S'assurer que la plateforme technologique soit disponible et fonctionne correctement exige des compétences techniques. Est-ce que ces compétences sont rares? Pour des organisations qui ont décidé de conserver l'exploitation du matériel informatique à l'interne, certains postes spécialisés sont parfois difficiles à combler de façon satisfaisante. Mais pour un grand nombre d'entreprises, petites et grandes, l'impartition du matériel et de son exploitation est une option accessible et fiable. Selon la logique de Carr, exploiter le matériel informatique ne peut fournir un avantage concurrentiel.

Pour que les TI puissent procurer des avantages concurrentiels, il faut qu'elles soient intégrées aux processus d'affaires de l'organisation, qu'elles appuient sa capacité d'innover et de changer, qu'elles soient complémentaires aux compétences d'affaires de son personnel et de sa culture et que cette intégration soit faite sur une base soutenue qui ne perturbe pas les activités quotidiennes.

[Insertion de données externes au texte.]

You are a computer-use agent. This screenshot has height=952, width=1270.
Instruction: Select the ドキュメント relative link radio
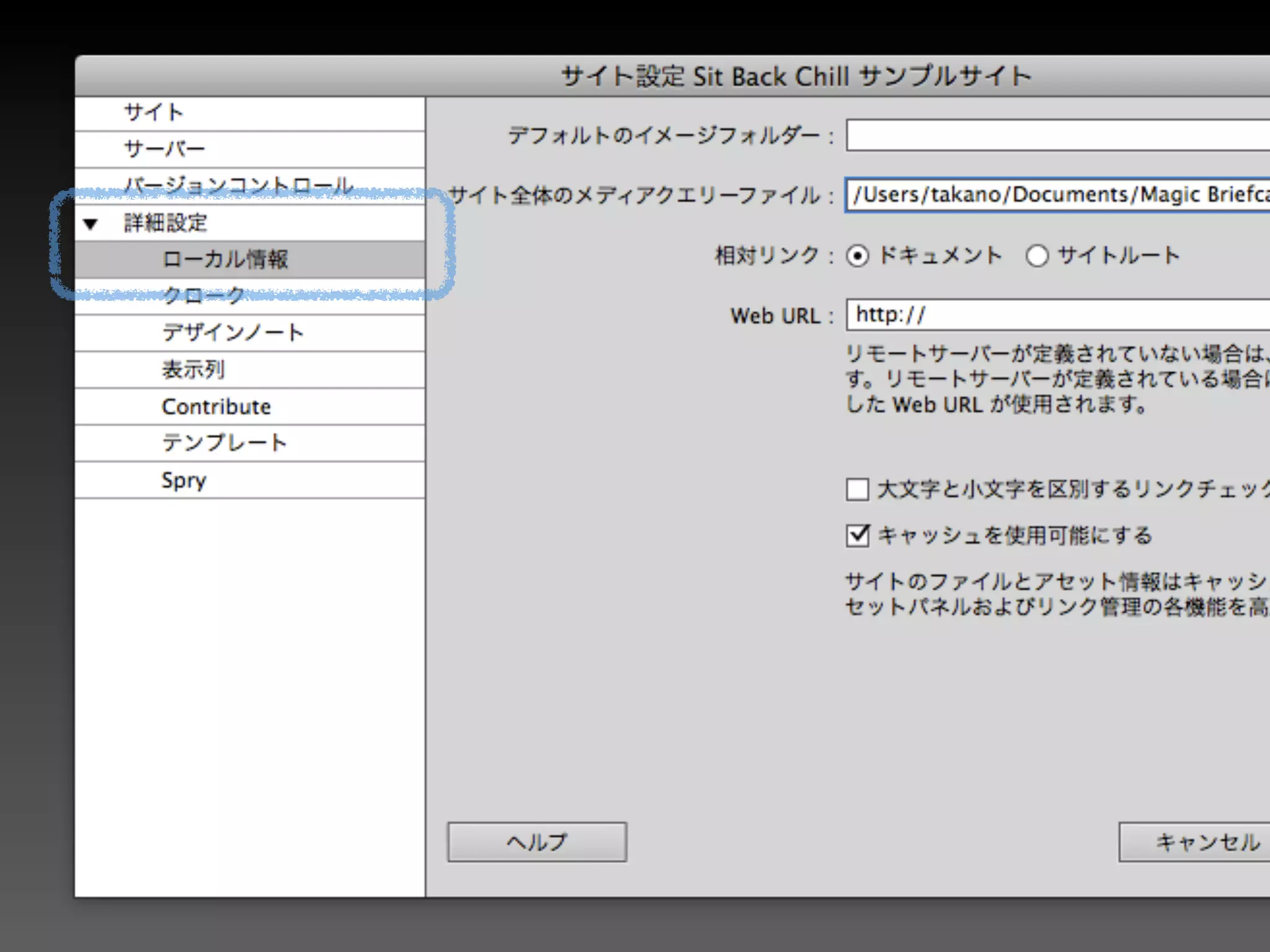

Est-ce que les compétences permettant l'intégration des TI et des affaires sont rares? Pour certains processus «sans valeur ajoutée», tels le traitement de la paie ou la gestion du parc de micro-informatique, la réponse est non. Mais pour les processus qui distinguent l'organisation de sa concurrence, la réponse est oui. «IT does matter» quand les technologies sont bien intégrées avec les processus-clés de l'organisation.

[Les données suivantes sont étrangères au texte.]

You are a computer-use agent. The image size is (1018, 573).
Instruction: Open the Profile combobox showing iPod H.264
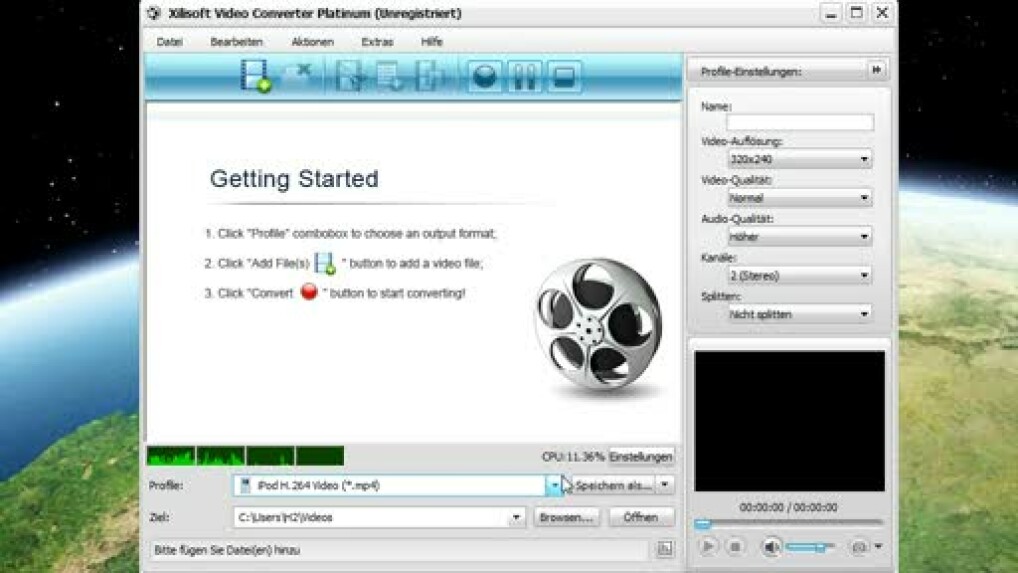click(554, 485)
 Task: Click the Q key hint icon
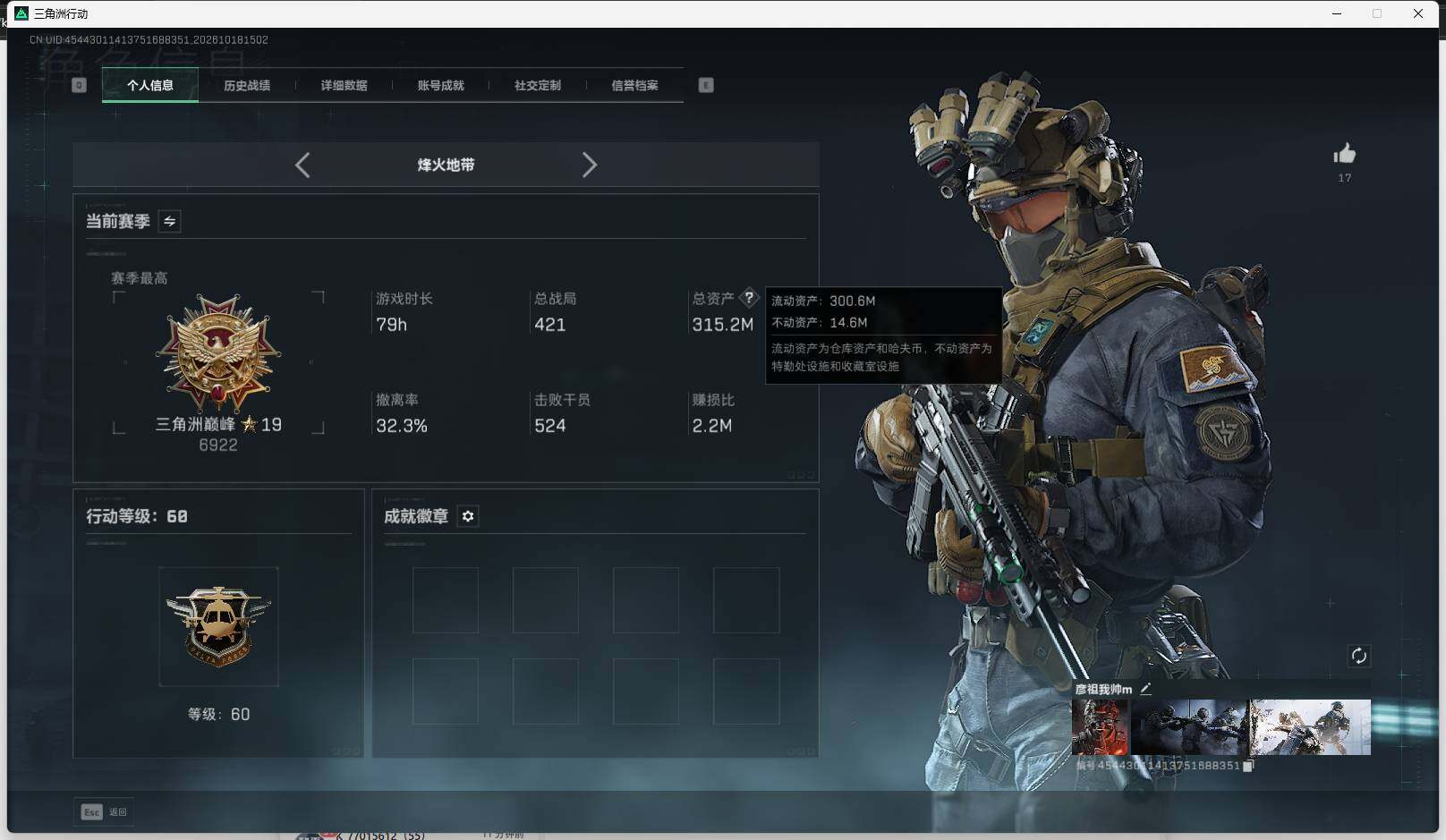(x=79, y=85)
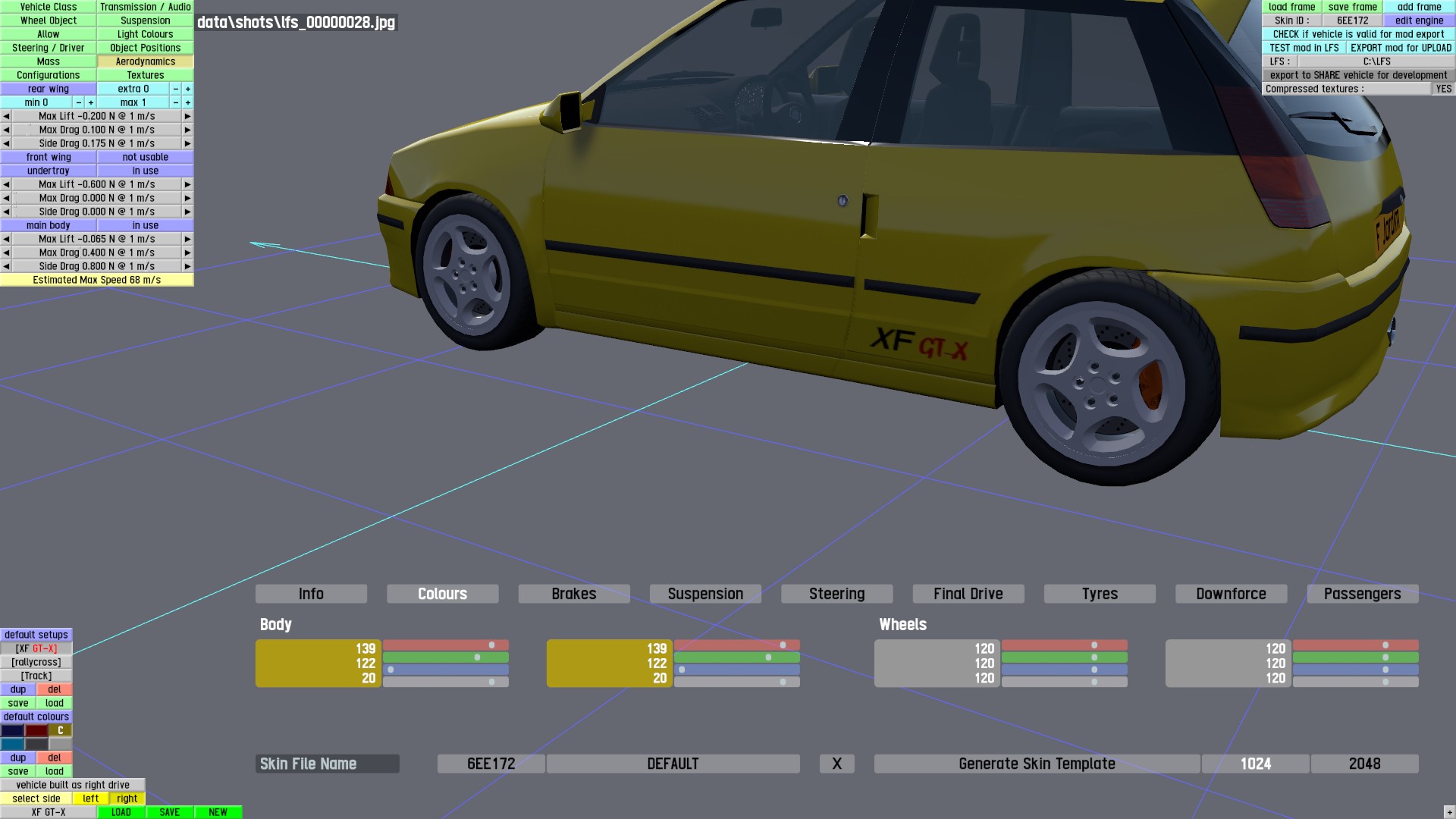Pick the dark red default colour swatch

pyautogui.click(x=36, y=730)
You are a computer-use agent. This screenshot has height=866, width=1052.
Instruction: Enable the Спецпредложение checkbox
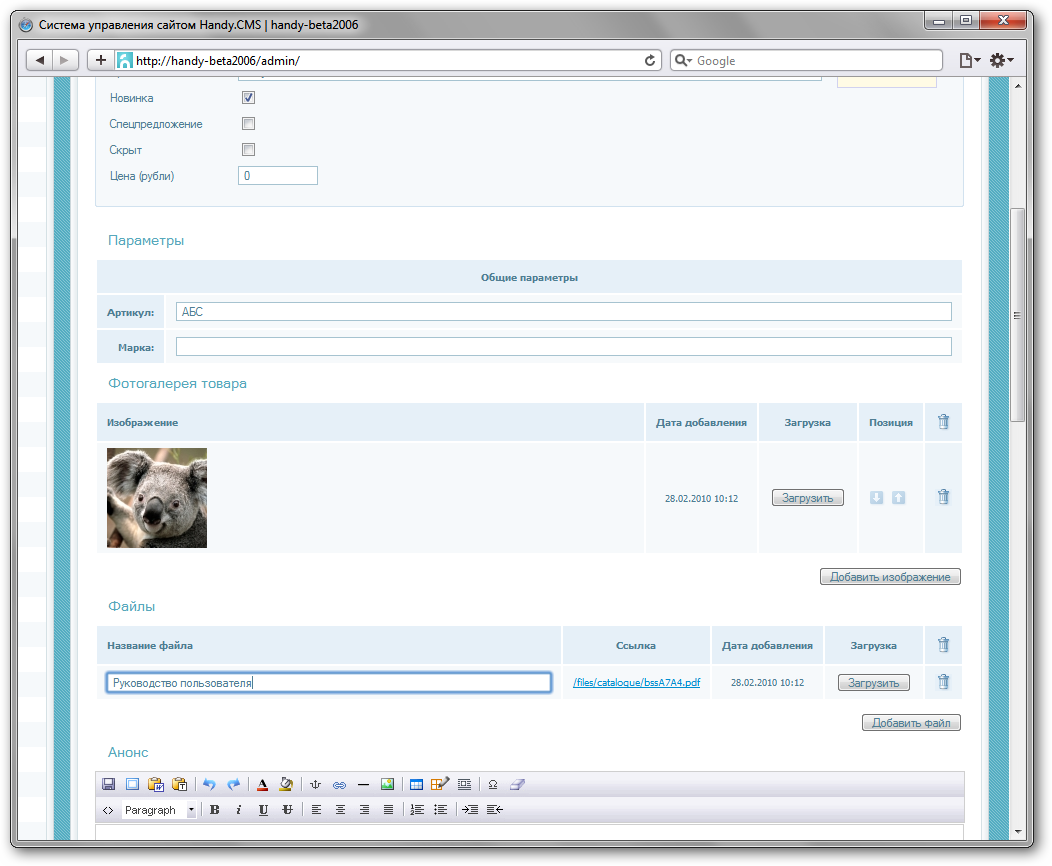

Réaliser cette intégration demande un personnel polyvalent ayant des compétences en technologie, une connaissance aiguisée des affaires et de la gestion et une capacité à communiquer et à négocier à différents niveaux, tant à l'intérieur qu'à l'extérieur de l'organisation. Gérer la relève en TI signifie, pour un grand nombre d'organisations, de s'assurer de la continuité des postes-clés, tels ceux d'analystes d'affaires, de gestionnaires de projet, d'architectes de l'information et de gestionnaires de processus.

Les universités, surtout les écoles de commerce et d'administration, proposent actuellement une formation qui prépare très bien les étudiants à une carrière orientée vers l'intégration des TI et des affaires. La principale faiblesse de ces diplômés est reliée à leur manque d'expérience dans des environnements réels. Il est difficile de faire vivre aux étudiants l'interaction de la technologie, des processus d'affaires, de la culture, de la résistance au changement, de l'organisation et de l'industrie dans une salle de classe. L'importance de la participation des organisations à l'éducation de la prochaine génération d'intégrateurs affaires-technologie ne peut être sous-estimée.

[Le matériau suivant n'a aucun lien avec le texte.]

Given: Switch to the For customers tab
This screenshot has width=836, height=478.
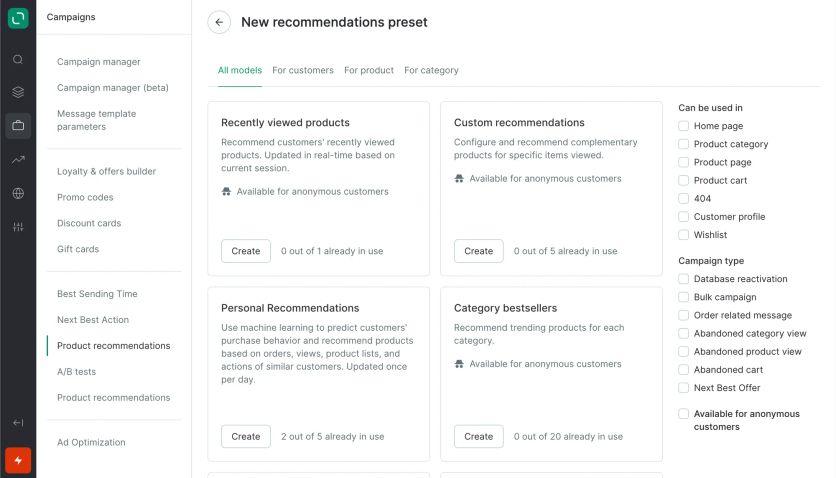Looking at the screenshot, I should (x=303, y=71).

Depuis un an, un groupe d'universités et d'entreprises, la Coalition canadienne pour une relève en TIC (ccict.ca), s'engage activement à bâtir la relève pour les compétences-clés en technologies de l'information et des communications. La Coalition cherche à trouver des moyens d'attirer des jeunes étudiants vers des carrières en intégration des TI et des affaires. Le groupe s'active à rendre plus visible la formation et les carrières dans le Business Technology Management (BTM).

Les quatre écoles de commerce de Montréal et celle de l'Université Laval à Québec participent activement à ces efforts. HEC Montréal est membre du comité exécutif du programme BTM. Le groupe est en train de mettre au point des mécanismes visant à rendre les diplômés encore plus productifs dès leur embauche. La réussite repose sur un partenariat entre l'industrie et l'université et sur la visibilité des carrières en intégration des TI et des affaires.